**ENTRIES**
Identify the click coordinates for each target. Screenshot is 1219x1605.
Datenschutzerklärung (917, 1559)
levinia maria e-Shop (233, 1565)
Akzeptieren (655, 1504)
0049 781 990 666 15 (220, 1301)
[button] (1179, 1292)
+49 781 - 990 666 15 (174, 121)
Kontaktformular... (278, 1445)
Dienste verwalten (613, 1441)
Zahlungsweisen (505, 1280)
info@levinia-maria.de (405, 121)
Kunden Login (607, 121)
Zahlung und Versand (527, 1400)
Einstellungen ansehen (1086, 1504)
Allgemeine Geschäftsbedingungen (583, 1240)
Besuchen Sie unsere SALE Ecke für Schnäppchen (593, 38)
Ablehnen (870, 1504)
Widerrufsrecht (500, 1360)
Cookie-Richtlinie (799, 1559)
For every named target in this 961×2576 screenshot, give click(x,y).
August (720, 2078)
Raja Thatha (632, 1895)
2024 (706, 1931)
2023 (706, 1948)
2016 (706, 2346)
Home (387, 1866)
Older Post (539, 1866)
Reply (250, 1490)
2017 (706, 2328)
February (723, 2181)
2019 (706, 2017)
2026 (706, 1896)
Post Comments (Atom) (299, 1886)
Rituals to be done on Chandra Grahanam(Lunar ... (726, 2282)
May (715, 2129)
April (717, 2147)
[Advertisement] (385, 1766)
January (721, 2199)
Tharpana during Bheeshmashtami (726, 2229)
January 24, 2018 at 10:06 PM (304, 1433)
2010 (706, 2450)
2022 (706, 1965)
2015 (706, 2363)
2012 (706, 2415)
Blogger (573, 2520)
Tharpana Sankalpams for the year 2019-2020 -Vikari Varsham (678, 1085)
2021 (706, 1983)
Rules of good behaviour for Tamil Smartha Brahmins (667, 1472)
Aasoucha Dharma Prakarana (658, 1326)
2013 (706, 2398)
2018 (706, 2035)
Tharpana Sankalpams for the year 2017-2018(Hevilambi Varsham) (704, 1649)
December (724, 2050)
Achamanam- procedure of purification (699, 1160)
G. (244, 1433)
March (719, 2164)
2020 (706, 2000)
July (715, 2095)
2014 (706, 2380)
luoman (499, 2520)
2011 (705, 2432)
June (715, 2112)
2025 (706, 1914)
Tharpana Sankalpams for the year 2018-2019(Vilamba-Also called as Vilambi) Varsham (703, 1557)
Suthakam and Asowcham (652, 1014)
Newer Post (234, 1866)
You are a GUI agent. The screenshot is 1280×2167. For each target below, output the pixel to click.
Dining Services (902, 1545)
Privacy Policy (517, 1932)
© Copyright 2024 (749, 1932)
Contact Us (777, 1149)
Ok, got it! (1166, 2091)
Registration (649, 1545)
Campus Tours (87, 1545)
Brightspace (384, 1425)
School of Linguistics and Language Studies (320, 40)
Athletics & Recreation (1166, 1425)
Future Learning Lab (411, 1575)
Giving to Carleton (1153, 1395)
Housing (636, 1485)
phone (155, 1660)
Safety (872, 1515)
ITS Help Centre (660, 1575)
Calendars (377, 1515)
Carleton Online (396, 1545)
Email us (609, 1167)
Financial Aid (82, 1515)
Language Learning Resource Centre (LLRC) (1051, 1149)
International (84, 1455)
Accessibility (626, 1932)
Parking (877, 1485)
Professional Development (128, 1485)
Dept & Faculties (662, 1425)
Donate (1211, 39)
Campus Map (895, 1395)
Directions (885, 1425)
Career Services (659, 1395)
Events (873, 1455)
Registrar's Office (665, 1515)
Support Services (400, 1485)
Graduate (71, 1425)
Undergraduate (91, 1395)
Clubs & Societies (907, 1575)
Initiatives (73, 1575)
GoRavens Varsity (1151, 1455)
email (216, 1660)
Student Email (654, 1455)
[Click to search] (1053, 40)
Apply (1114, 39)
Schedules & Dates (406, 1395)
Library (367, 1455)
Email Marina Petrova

**YOUR GOAL**
Please convert every row above into a numbered list, leaving out blank lines.

**EXPECTED OUTPUT**
1. Identify the click coordinates for each target. Screenshot is 1219x1605.
2. Datenschutzerklärung (917, 1559)
3. levinia maria e-Shop (233, 1565)
4. Akzeptieren (655, 1504)
5. 0049 781 990 666 15 (220, 1301)
6. [button] (1179, 1292)
7. +49 781 - 990 666 15 (174, 121)
8. Kontaktformular... (278, 1445)
9. Dienste verwalten (613, 1441)
10. Zahlungsweisen (505, 1280)
11. info@levinia-maria.de (405, 121)
12. Kunden Login (607, 121)
13. Zahlung und Versand (527, 1400)
14. Einstellungen ansehen (1086, 1504)
15. Allgemeine Geschäftsbedingungen (583, 1240)
16. Besuchen Sie unsere SALE Ecke für Schnäppchen (593, 38)
17. Ablehnen (870, 1504)
18. Widerrufsrecht (500, 1360)
19. Cookie-Richtlinie (799, 1559)
20. For every named target in this 961×2576 screenshot, give click(x,y).
21. August (720, 2078)
22. Raja Thatha (632, 1895)
23. 2024 (706, 1931)
24. 2023 (706, 1948)
25. 2016 (706, 2346)
26. Home (387, 1866)
27. Older Post (539, 1866)
28. Reply (250, 1490)
29. 2017 (706, 2328)
30. February (723, 2181)
31. 2019 (706, 2017)
32. 2026 (706, 1896)
33. Post Comments (Atom) (299, 1886)
34. Rituals to be done on Chandra Grahanam(Lunar ... (726, 2282)
35. May (715, 2129)
36. April (717, 2147)
37. [Advertisement] (385, 1766)
38. January (721, 2199)
39. Tharpana during Bheeshmashtami (726, 2229)
40. January 24, 2018 at 10:06 PM (304, 1433)
41. 2010 (706, 2450)
42. 2022 (706, 1965)
43. 2015 (706, 2363)
44. 2012 (706, 2415)
45. Blogger (573, 2520)
46. Tharpana Sankalpams for the year 2019-2020 -Vikari Varsham (678, 1085)
47. 2021 (706, 1983)
48. Rules of good behaviour for Tamil Smartha Brahmins (667, 1472)
49. Aasoucha Dharma Prakarana (658, 1326)
50. 2013 (706, 2398)
51. 2018 (706, 2035)
52. Tharpana Sankalpams for the year 2017-2018(Hevilambi Varsham) (704, 1649)
53. December (724, 2050)
54. Achamanam- procedure of purification (699, 1160)
55. G. (244, 1433)
56. March (719, 2164)
57. 2020 (706, 2000)
58. July (715, 2095)
59. 2014 (706, 2380)
60. luoman (499, 2520)
61. 2011 (705, 2432)
62. June (715, 2112)
63. 2025 (706, 1914)
64. Tharpana Sankalpams for the year 2018-2019(Vilamba-Also called as Vilambi) Varsham (703, 1557)
65. Suthakam and Asowcham (652, 1014)
66. Newer Post (234, 1866)
67. You are a GUI agent. The screenshot is 1280×2167. For each target below, output the pixel to click.
68. Dining Services (902, 1545)
69. Privacy Policy (517, 1932)
70. © Copyright 2024 (749, 1932)
71. Contact Us (777, 1149)
72. Ok, got it! (1166, 2091)
73. Registration (649, 1545)
74. Campus Tours (87, 1545)
75. Brightspace (384, 1425)
76. School of Linguistics and Language Studies (320, 40)
77. Athletics & Recreation (1166, 1425)
78. Future Learning Lab (411, 1575)
79. Giving to Carleton (1153, 1395)
80. Housing (636, 1485)
81. phone (155, 1660)
82. Safety (872, 1515)
83. ITS Help Centre (660, 1575)
84. Calendars (377, 1515)
85. Carleton Online (396, 1545)
86. Email us (609, 1167)
87. Financial Aid (82, 1515)
88. Language Learning Resource Centre (LLRC) (1051, 1149)
89. International (84, 1455)
90. Accessibility (626, 1932)
91. Parking (877, 1485)
92. Professional Development (128, 1485)
93. Dept & Faculties (662, 1425)
94. Donate (1211, 39)
95. Campus Map (895, 1395)
96. Directions (885, 1425)
97. Career Services (659, 1395)
98. Events (873, 1455)
99. Registrar's Office (665, 1515)
100. Support Services (400, 1485)
101. Graduate (71, 1425)
102. Undergraduate (91, 1395)
103. Clubs & Societies (907, 1575)
104. Initiatives (73, 1575)
105. GoRavens Varsity (1151, 1455)
106. email (216, 1660)
107. Student Email (654, 1455)
108. [Click to search] (1053, 40)
109. Apply (1114, 39)
110. Schedules & Dates (406, 1395)
111. Library (367, 1455)
112. Email Marina Petrova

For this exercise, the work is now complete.